Pixel coordinate grounding data
+--
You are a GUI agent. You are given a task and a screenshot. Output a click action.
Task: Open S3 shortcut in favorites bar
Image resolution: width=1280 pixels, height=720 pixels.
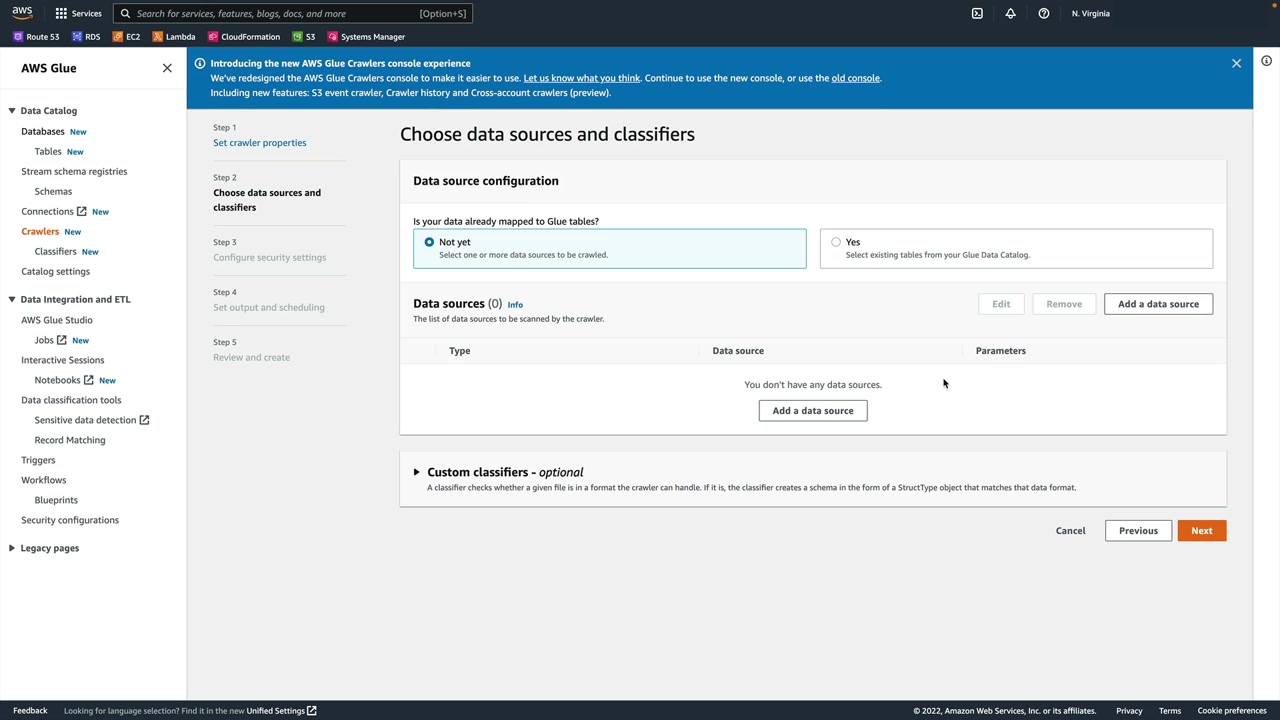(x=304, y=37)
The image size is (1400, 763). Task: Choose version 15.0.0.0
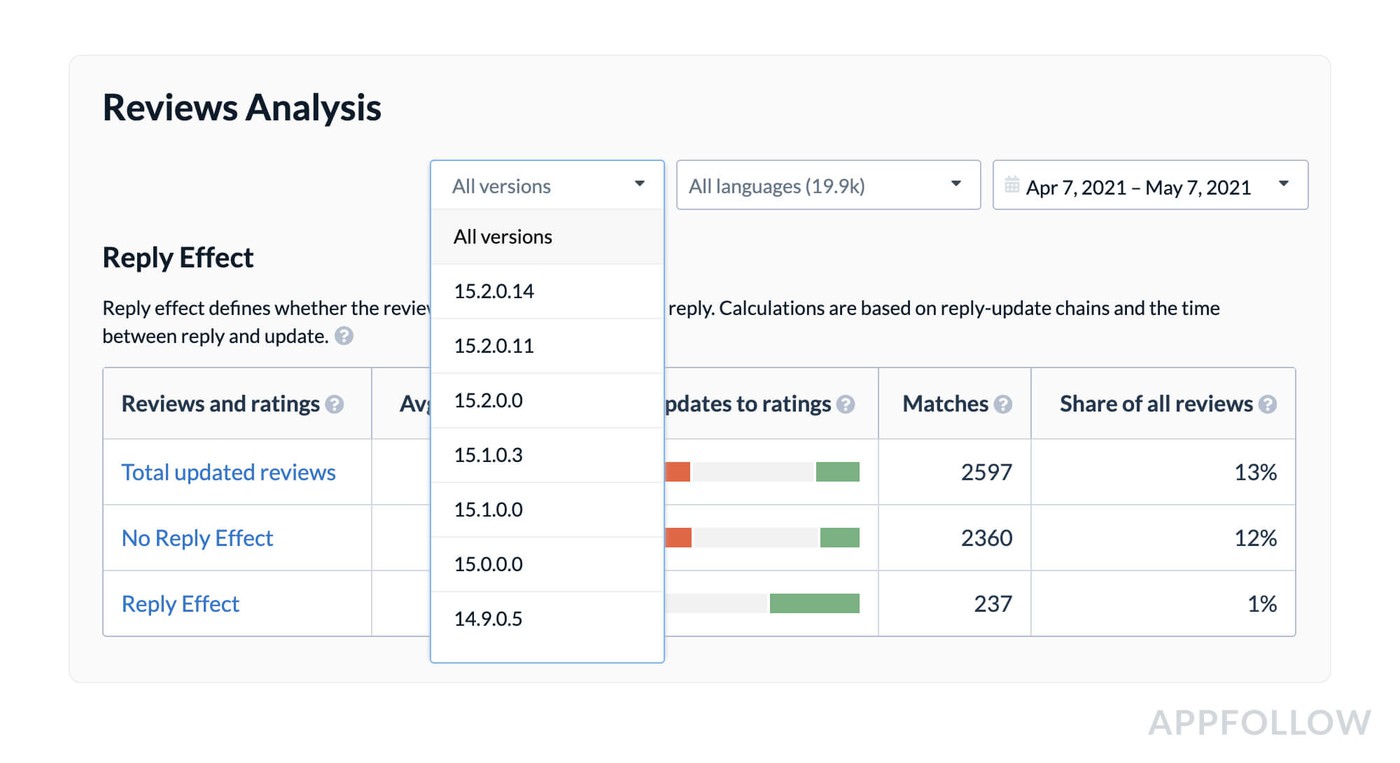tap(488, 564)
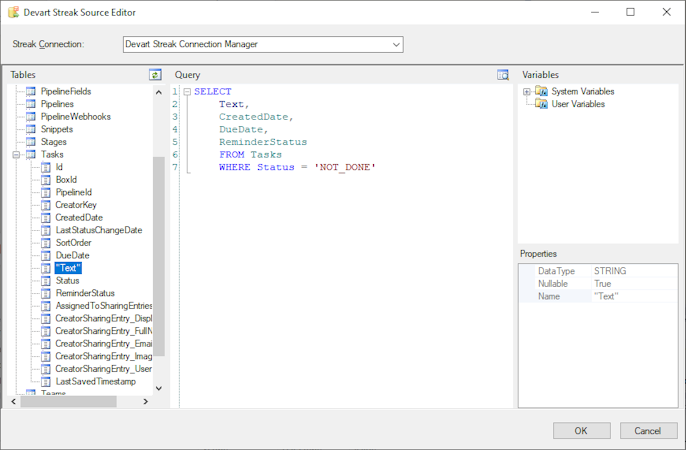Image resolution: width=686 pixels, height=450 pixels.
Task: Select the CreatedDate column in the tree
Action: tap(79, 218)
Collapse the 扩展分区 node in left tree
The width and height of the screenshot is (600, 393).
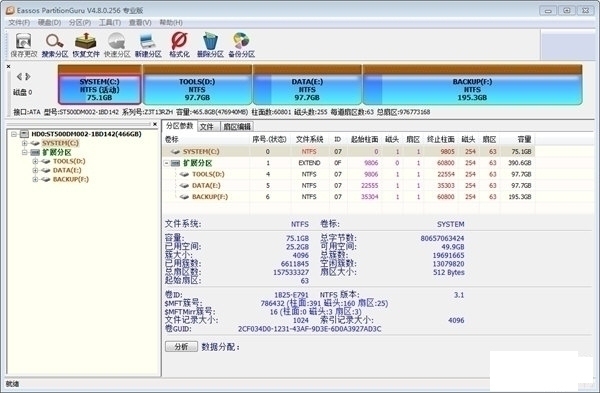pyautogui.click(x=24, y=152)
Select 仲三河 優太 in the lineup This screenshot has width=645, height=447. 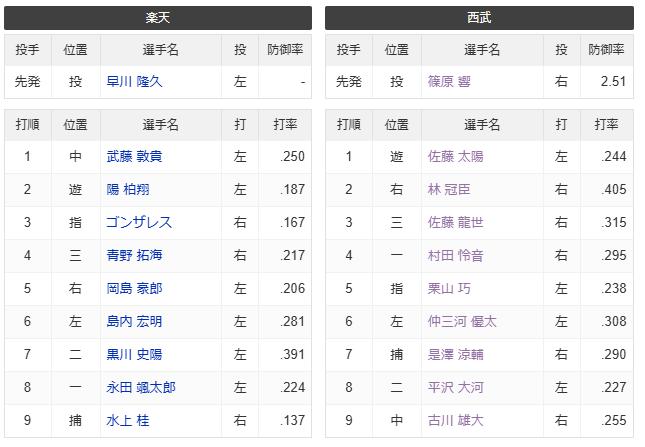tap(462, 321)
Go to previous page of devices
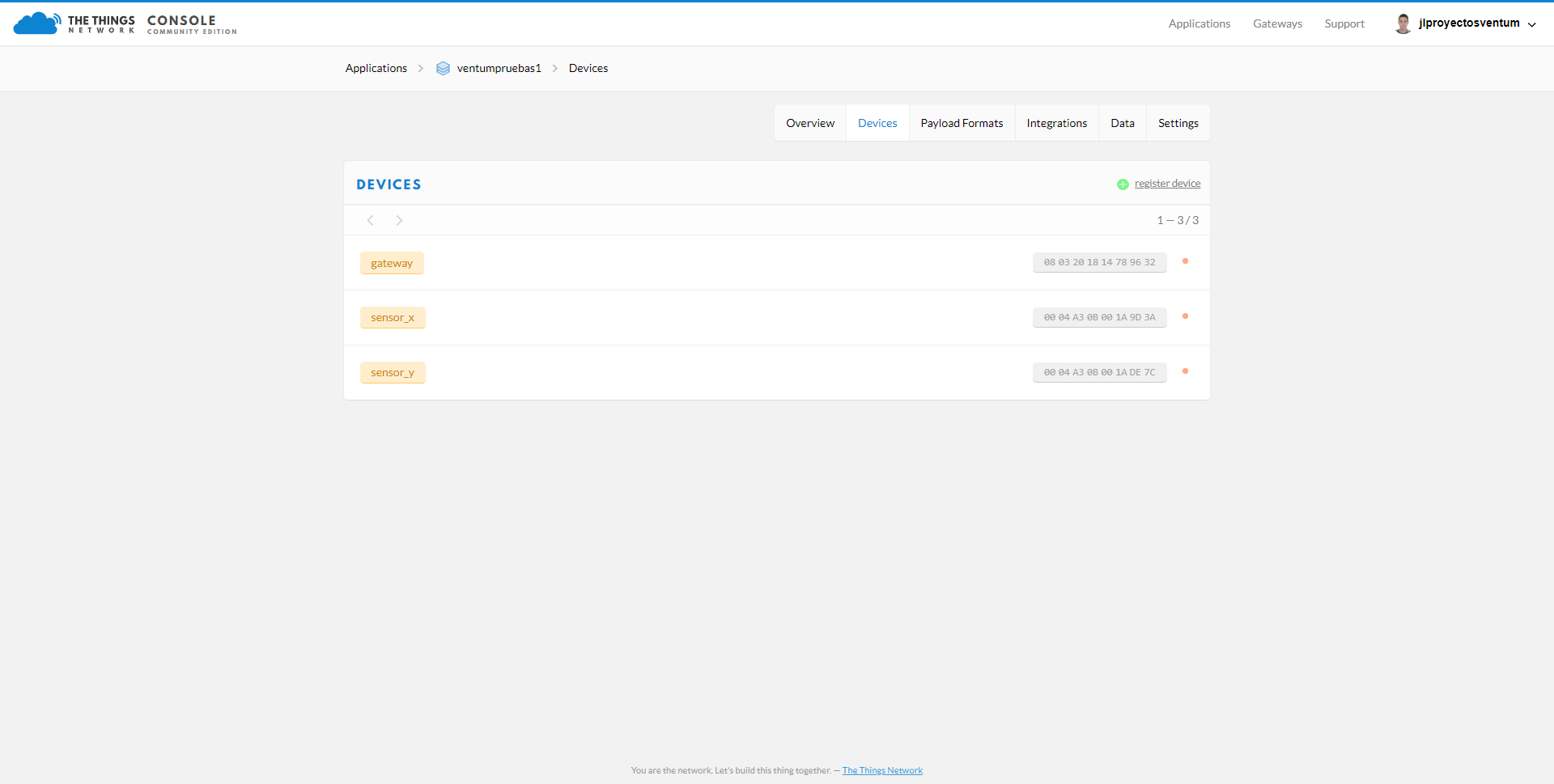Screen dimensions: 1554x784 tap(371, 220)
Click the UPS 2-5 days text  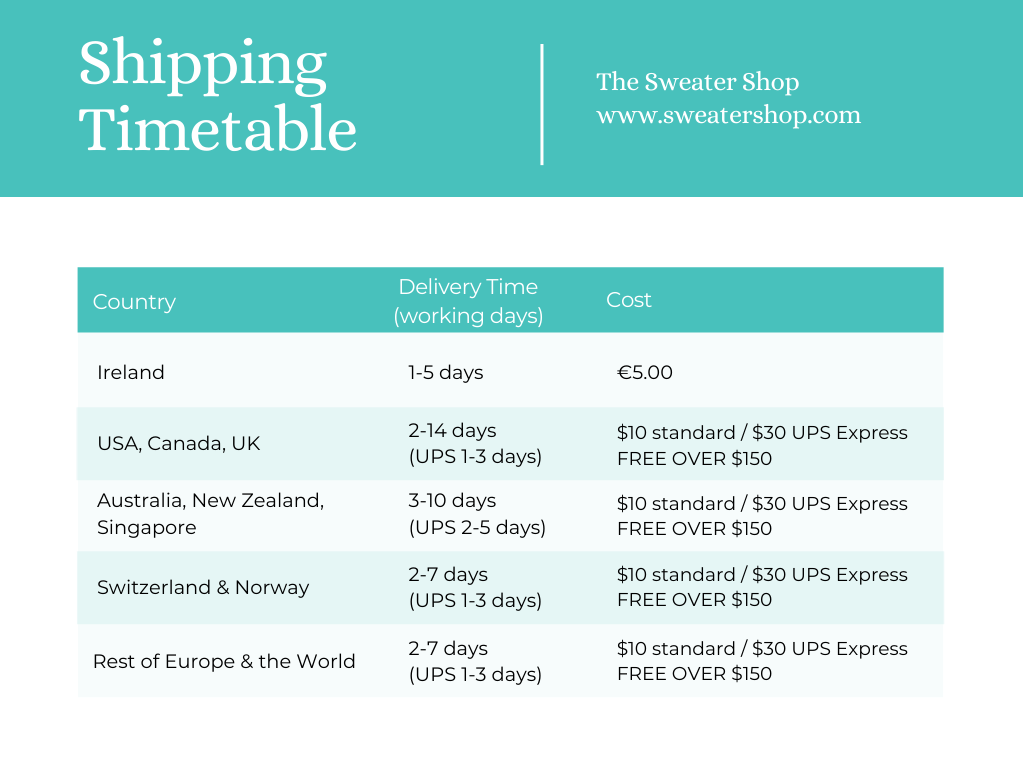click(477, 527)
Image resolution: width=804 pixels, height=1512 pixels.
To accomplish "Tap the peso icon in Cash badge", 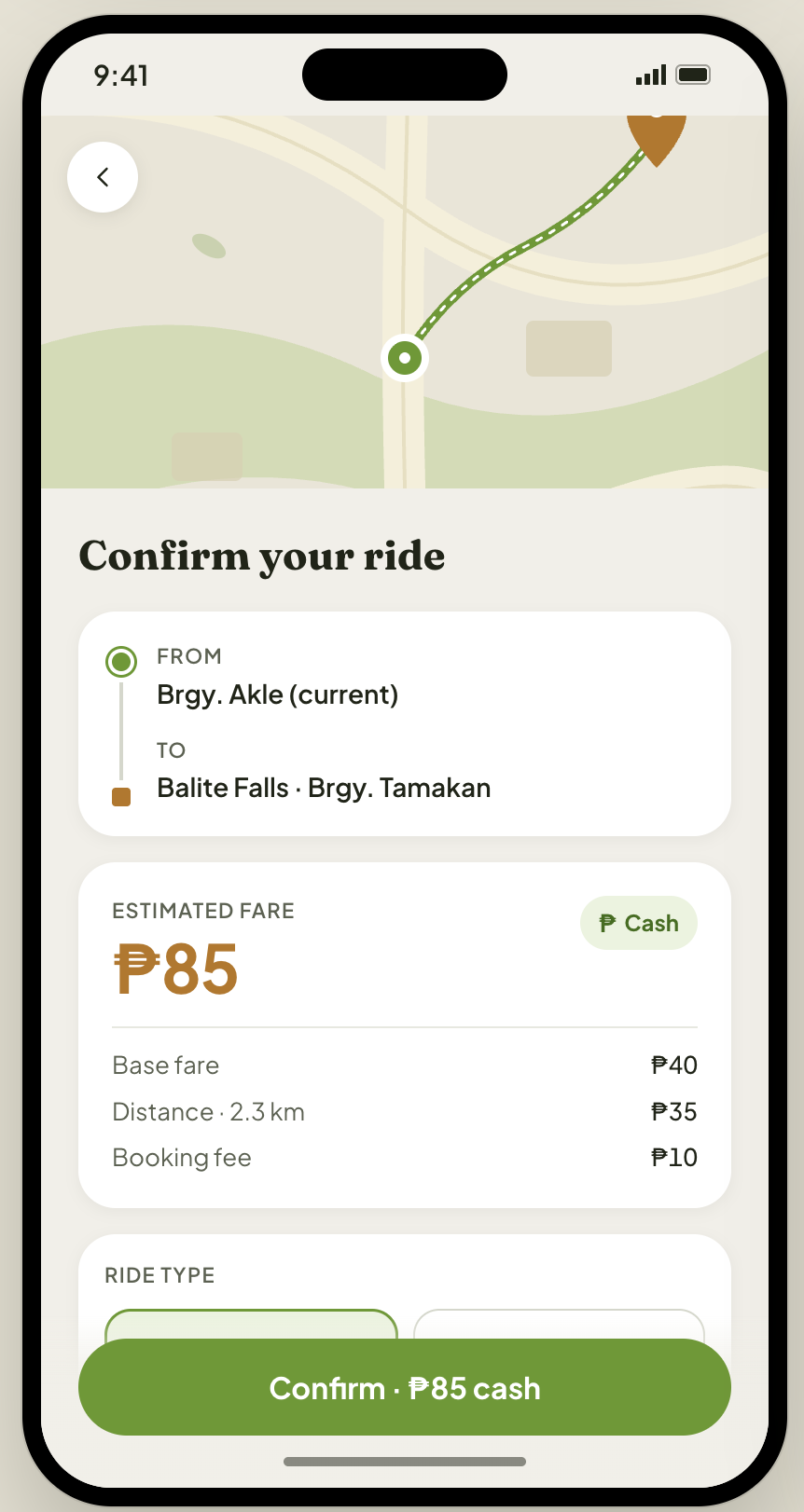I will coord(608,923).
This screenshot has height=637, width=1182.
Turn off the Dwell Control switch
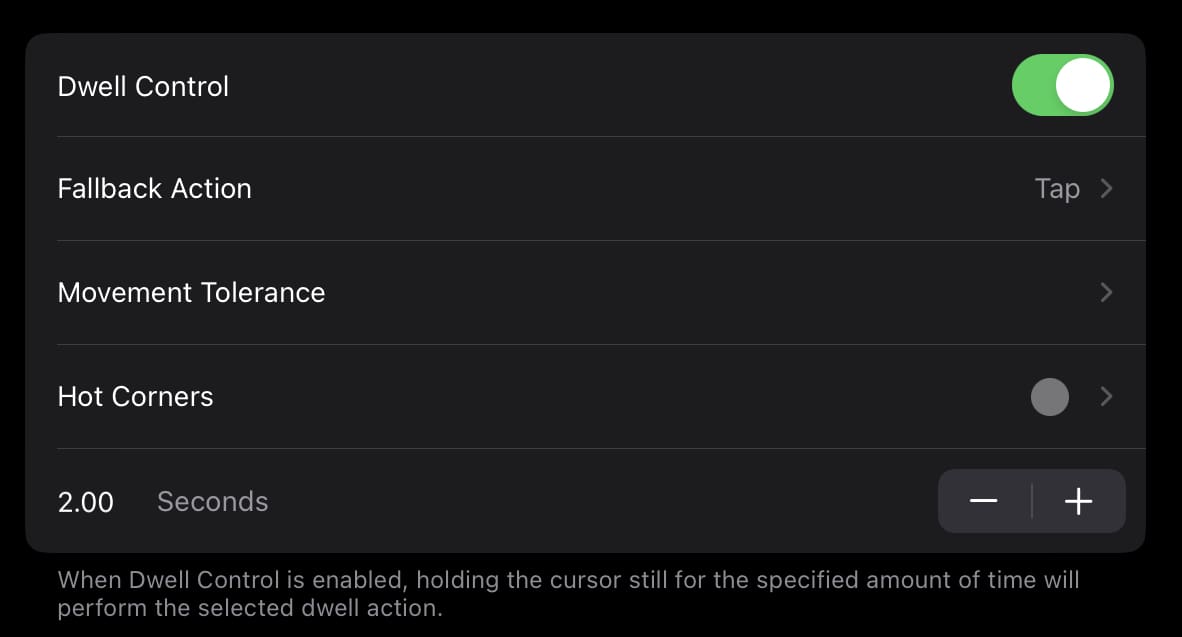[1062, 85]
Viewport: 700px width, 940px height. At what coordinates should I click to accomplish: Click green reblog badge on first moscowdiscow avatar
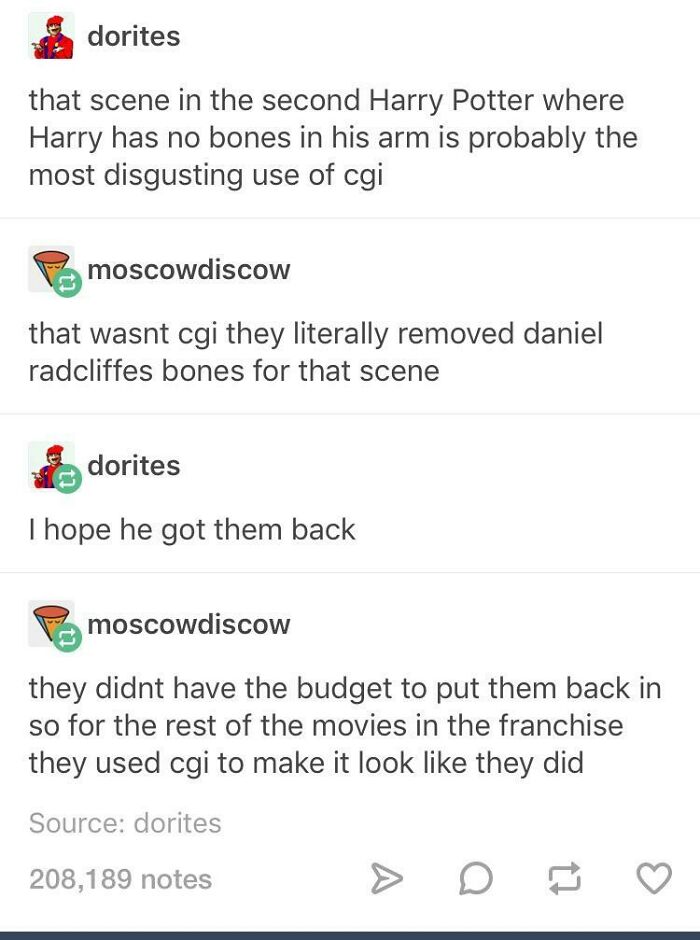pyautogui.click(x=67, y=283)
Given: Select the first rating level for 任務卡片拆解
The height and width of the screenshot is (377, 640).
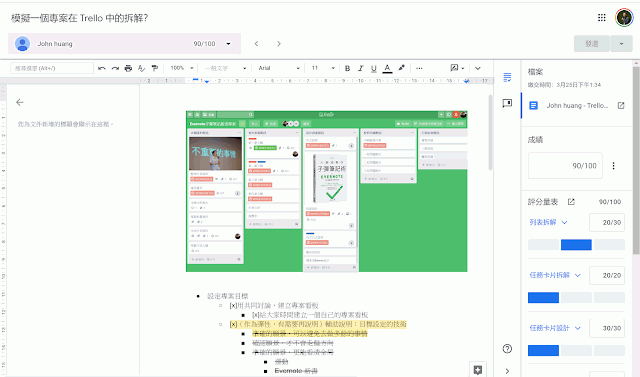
+--
Please return the data above exactly as it stands from the line with "This screenshot has height=637, width=1182." to the line with "Given: Select the", keeping both of those lines but none of the pictures.

This screenshot has height=637, width=1182.
Turn off the Dwell Control switch
[1062, 85]
Viewport: 700px width, 940px height. At what coordinates should I click to accomplish: Click green reblog badge on first moscowdiscow avatar
pyautogui.click(x=67, y=283)
Given: Select the first rating level for 任務卡片拆解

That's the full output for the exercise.